The dollar is starting the European trading session on a decline as bond yields retreat from their recent highs. While the drop in 10-year Treasury yields is significant at 4.6 bps to 4.550%, the decrease in European 10-year German bund yields is even more pronounced at 9.4 bps to 2.873%. This drop may be partially influenced by a softer French inflation report, but it is also possible that month-end and quarter-end flows are impacting the market. As a result, traders are relying on technical analysis to navigate the current market conditions.
The EUR/USD pair has seen a gain of over 0.3% for the day and has surpassed its 100-hour moving average. This shift in momentum has made the near-term bias more neutral. However, there are significant option expiries at the 1.0600 level that may keep price action sticky around that figure. Additionally, there is resistance from the 200-hour moving average at 1.0616.
GBP/USD is also experiencing a similar pattern to EUR/USD, with a gain of 0.4% to 1.2240 levels. On the other hand, USD/JPY has dipped below 149.00 to 148.65, representing a 0.4% decline for the day. The antipodean currencies, such as AUD/USD, have seen the biggest gains, benefiting from an improved risk mood. AUD/USD is up 0.9% to 0.6480, but it still faces strong resistance at the 0.6500 mark.
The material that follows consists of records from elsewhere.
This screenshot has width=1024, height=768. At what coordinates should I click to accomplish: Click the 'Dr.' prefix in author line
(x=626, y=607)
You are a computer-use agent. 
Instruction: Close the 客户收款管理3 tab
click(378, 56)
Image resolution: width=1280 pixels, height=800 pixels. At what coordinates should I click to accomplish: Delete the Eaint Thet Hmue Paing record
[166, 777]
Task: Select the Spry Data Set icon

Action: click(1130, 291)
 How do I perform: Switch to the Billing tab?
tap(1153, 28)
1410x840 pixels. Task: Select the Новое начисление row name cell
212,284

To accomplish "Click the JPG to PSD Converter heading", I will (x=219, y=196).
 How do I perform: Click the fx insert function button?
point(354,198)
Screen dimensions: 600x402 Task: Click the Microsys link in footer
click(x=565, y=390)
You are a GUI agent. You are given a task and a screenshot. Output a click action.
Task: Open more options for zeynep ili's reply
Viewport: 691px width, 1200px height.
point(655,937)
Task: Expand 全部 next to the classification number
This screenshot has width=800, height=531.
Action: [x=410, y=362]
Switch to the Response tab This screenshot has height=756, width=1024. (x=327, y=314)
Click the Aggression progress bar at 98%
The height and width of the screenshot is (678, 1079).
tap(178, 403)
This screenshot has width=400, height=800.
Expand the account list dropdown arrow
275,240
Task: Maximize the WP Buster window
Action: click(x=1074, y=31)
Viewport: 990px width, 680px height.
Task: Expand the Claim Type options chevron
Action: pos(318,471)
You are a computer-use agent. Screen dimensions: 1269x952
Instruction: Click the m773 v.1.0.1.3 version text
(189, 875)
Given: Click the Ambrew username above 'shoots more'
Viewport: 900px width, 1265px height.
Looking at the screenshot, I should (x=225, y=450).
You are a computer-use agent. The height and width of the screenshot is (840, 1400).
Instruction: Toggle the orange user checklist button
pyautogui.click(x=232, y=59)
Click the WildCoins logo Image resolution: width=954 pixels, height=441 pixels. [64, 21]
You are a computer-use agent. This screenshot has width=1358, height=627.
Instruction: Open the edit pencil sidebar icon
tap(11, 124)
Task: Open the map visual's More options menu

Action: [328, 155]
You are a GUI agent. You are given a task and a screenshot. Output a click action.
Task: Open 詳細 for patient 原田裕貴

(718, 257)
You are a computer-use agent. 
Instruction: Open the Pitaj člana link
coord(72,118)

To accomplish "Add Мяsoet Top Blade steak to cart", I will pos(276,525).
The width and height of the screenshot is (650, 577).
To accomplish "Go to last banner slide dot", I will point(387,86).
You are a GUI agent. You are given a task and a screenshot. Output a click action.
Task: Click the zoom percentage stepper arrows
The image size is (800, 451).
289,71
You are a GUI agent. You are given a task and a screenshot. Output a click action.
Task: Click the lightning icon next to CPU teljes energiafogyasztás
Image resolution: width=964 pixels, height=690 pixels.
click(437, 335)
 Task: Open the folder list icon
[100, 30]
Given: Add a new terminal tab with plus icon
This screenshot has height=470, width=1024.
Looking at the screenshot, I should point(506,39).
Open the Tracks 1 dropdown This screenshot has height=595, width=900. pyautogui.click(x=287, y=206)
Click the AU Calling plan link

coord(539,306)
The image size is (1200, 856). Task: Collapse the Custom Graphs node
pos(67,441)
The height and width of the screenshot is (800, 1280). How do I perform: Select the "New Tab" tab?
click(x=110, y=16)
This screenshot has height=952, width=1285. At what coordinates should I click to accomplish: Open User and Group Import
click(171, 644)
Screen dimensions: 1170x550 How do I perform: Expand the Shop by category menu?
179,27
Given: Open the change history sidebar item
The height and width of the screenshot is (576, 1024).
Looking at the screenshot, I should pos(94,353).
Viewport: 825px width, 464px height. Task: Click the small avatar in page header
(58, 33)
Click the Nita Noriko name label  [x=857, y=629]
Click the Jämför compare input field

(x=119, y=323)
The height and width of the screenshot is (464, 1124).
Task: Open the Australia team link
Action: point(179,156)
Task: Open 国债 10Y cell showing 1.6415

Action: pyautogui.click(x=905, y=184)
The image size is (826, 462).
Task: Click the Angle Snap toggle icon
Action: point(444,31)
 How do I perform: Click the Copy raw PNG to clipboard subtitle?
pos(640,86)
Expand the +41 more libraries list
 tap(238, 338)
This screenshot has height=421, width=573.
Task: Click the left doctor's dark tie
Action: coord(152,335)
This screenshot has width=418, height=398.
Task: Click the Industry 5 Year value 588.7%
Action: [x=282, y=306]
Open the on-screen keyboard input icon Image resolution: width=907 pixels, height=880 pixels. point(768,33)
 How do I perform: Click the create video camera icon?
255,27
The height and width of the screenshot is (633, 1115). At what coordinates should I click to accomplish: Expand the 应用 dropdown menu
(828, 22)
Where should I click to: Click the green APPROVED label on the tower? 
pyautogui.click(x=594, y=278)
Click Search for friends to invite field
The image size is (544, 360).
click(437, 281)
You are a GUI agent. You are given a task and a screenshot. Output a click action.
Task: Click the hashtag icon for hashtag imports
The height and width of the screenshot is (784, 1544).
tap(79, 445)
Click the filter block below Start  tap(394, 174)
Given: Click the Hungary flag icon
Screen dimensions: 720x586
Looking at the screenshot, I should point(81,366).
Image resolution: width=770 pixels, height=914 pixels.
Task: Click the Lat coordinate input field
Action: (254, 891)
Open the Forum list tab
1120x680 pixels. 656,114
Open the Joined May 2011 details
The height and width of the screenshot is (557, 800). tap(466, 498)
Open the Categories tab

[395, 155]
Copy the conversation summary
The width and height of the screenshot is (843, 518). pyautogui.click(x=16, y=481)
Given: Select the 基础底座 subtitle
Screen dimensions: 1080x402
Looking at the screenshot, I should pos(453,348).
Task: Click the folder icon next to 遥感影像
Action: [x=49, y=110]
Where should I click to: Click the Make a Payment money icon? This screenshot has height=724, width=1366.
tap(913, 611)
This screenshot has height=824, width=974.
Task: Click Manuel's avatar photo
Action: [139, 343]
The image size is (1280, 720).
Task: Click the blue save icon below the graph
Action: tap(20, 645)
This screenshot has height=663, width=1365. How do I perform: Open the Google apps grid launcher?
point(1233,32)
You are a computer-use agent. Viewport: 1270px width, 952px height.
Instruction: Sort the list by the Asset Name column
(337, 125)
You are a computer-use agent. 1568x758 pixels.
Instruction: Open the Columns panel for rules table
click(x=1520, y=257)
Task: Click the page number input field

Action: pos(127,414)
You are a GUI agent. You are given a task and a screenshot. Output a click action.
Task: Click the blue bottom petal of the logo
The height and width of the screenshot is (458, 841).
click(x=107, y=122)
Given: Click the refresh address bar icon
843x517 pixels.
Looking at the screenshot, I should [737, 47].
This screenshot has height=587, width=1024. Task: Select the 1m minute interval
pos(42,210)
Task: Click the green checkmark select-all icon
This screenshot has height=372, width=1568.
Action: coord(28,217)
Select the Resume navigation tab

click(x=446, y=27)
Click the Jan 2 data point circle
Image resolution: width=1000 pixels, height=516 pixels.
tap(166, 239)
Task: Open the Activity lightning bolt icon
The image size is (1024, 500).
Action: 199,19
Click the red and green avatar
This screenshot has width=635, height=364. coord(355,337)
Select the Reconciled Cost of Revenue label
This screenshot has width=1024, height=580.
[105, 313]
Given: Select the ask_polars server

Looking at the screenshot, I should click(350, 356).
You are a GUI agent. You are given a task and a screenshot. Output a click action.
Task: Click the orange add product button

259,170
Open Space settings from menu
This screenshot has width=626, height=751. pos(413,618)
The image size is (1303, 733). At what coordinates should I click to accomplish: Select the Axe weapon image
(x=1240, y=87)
In conclusion, the dollar has weakened at the start of European trading as bond yields decrease. The EUR/USD pair has surpassed its 100-hour moving average, while the GBP/USD pair is also gaining. Meanwhile, USD/JPY has dipped below 149.00, and AUD/USD is experiencing significant gains. Traders are relying on technical analysis and monitoring option expiries and resistance levels for guidance in the current market conditions.